Zac Goldsmith, who wants to be the next mayor of the capital, said Mr Corbyn could capture Britain’s “zeitgeist” and potentially ride a wave of support that confounded his critics.
The eurosceptic MP also said that alternatively Mr Corbyn could fail to provide effective opposition to the Conservatives and leave the country worse off.
“I think it’s totally misplaced and I’m amazed that any colleagues would be licking their lips at the prospect because one of two things can happen: either Jeremy Corbyn flops, in which case the Government has no effective opposition – and no government is going to perform well without effective opposition, it’s what makes good government. If you believe in democracy, you need a good opposition,” he told LBC Radio.
“And the alternative is that he doesn’t flop, that he captures the zeitgeist and people get wildly excited across the country, not just the union members or the people who are signing up in the last few days. And I think that’s even more worrying because we’d be taking this country into a very dangerous terrain.
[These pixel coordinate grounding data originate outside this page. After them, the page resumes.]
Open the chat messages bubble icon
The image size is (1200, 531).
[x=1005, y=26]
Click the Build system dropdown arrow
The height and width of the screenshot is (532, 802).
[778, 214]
So I don’t see any good coming out of this at all.”
He added that he agreed with Mr Corbyn's opposition to Heathrow expansion.
Mr Goldsmith’s comments are in contrast to those of some other Conservative supporters, who say they believe Mr Corbyn would be a poor leader of the opposition and give them a free hand.
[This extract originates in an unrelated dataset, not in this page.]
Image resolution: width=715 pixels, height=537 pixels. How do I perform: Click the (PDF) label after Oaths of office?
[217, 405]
The Conservative-supporting Daily Telegraph newspaper last month published an article encouraging its readers to sign up for the Labour party and vote for Mr Corbyn.
Such a move would “destroy the Labour Party”, the newspaper wrote.
Labour leadership: The Contenders
Labour leadership: The Contenders
1/2 Jeremy Corbyn
Jeremy Corbyn started off as the rank outsider in the race to replace Ed Miliband and admitted he was only standing to ensure the left of the party was given a voice in the contest. But the Islington North MP, who first entered Parliament in 1983, is now the firm favourite to be elected Labour leader on September 12 after a surge in left-wing supporters signing up for a vote.
2/2 Andy Burnham
Andy Burnham started out as the front-runner in the leadership election, seen as the candidate of the left until Jeremy Corbyn entered the race. The former Cabinet minister has found himself squeezed between the growing populism of Corbyn’s radical agenda and the moderate, centre-left Yvette Cooper, not knowing which way to turn. It has attracted damaging labels such as ‘flip-flop Andy’, most notably over his response to the Government’s Welfare Bill. He remains hopeful he can win enough second preference votes to take him over the 50 per cent threshold ahead of Corbyn.
Figures around Labour’s establishment have also expressed concern at Mr Corbyn’s rise.
Last placed candidate Liz Kendall said he would consign the party to the "wilderness", while former prime minister Tony Blair said it could face “annihilation” at his hands.
Former spinner Alastair Campbell has suggested an “Anyone But Corbyn” (ABC) strategy.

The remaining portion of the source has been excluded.